La Ministra de Cultura ha anunciado hace poco la rebaja del IVA de los libros electrónicos, que pasarán del 16% al 4%, el tipo que grava los libros en papel actualmente. La medida es una demanda desde hace tiempo del sector editorial, que veía injusta esa diferenciación en función del soporte cuando el contenido puede ser el mismo.
Efectivamente, hasta la fecha, el suministro de contenidos digitalizados se considera una prestación de servicios, pues no se produce en realidad una entrega, según la Comisión Europea y que se trasladó, más o menos, al apartado 16 del art. 11.2 de la Ley del IVA. A partir de ahí el art. 70 establece los criterios de sujeción del impuesto definiendo como “servicios prestados por via electrónica” el suministro de imágenes, texto, información y la puesta a disposición de bases de datos. En consecuencia, se aplicaba el tipo general del 16% independientemente del contenido.
La solución es criticable, pues el canal o medio de venta no puede condicionar la naturaleza del bien y además afecta a la neutralidad del impuesto, pero la Agencia Tributaria, en diversas consultas a propósito de estos contenidos, se ha venido amparando en que el concepto de libro del art. 91.dos.1.2 de la Ley debe interpretarse según el Diccionario de la RAE (”todo impreso no periódico que contiene 49 páginas o más, excluidas las cubiertas”), al igual que respecto a revistas (”publicación periódica por cuadernos, con escritos sobre varias materias, o sobre una sola especialmente”) o periódicos (”diario, publicación que sale diariamente”), y en que por tanto no se aplicaba el tipo superreducido, ya que además para que se considerara entrega debía existir una transmisión del poder de disposición sobre bienes corporales.
Ahora bien, la equiparación del concepto fiscal de “libro” a la definición de la Ley del Libro puede traer problemas si tenemos en cuenta que en ésta se entienden incluidos los libros electrónicos y los libros que se publiquen o se difundan por Internet o en otro soporte que pueda aparecer en el futuro, los materiales complementarios de carácter impreso, visual, audiovisual o sonoro que sean editados conjuntamente con el libro y que participen del carácter unitario del mismo, así como cualquier otra manifestación editorial (el subrayado es mío).
Esto es, además de lo que es la digitalización de un libro (la versión en pdf, Mobipocket o ePub de un libro en papel), también podemos añadir el acceso a publicaciones literarias, artísticas o científicas por medio de Internet, y las obras multimedia.
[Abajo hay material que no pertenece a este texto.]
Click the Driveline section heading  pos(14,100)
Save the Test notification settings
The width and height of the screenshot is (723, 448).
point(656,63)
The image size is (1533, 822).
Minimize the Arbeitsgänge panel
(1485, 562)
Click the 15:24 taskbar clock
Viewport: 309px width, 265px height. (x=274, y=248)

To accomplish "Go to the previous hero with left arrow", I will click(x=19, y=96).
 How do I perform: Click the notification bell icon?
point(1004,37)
Mejor aún, cualquier cosa que produzca una editorial.
Así que adelante con la reforma, que de ser así los ahora prestadores de servicios de la sociedad de la información no tienen más que ampliar su objeto social, solicitar el alta en el Impuesto sobre Actividades Económicas correspondiente a editoriales, así como en la Agencia del ISBN.
ACTUALIZACIÓN (22-12-2009): Corre por ahí una recentísima consulta vinculante a la Dirección General de Tributos que plantea este supuesto de acuerdo con la Ley del Libro y la Directiva 2009/112/CE (pdf), que viene a decir que tributarán al tipo impositivo del 4% los libros que se suministren en cualquier medio de soporte físico, y en particular los entregados a través de archivos electrónicos dispuestos para su volcado a herramientas de lectura o dispositivos portátiles que permitan almacenar y leer archivos digitalizados. Dicho suministro podrá realizarse, a estos efectos, a través de CD-Rom, memorias USB (pendrives) o directamente a través de su descarga desde equipos de hardware. Posteriormente aclara que los servicios prestados por via electrónica tributarán al 16%, incluyéndose el suministro de imágenes, texto, información y la puesta a disposición de bases de datos, así como el acceso electrónico a bases de datos, periódicos, revistas y páginas web en general.
Si tenemos en cuenta que la tendencia es ofrecer libros mediante acceso, la solución contentará a corto plazo a los editores pero a la larga deberá afrontarse una solución equitativa, pues ya nos podemos encontrar que un mismo contenido puede comprarse en papel, soporte digital u online (pienso ahora en contenidos jurídicos) con distinta tributación. Y no parece lógico cuando estos últimos también pueden ser descargados y almacenados en un dispositivo.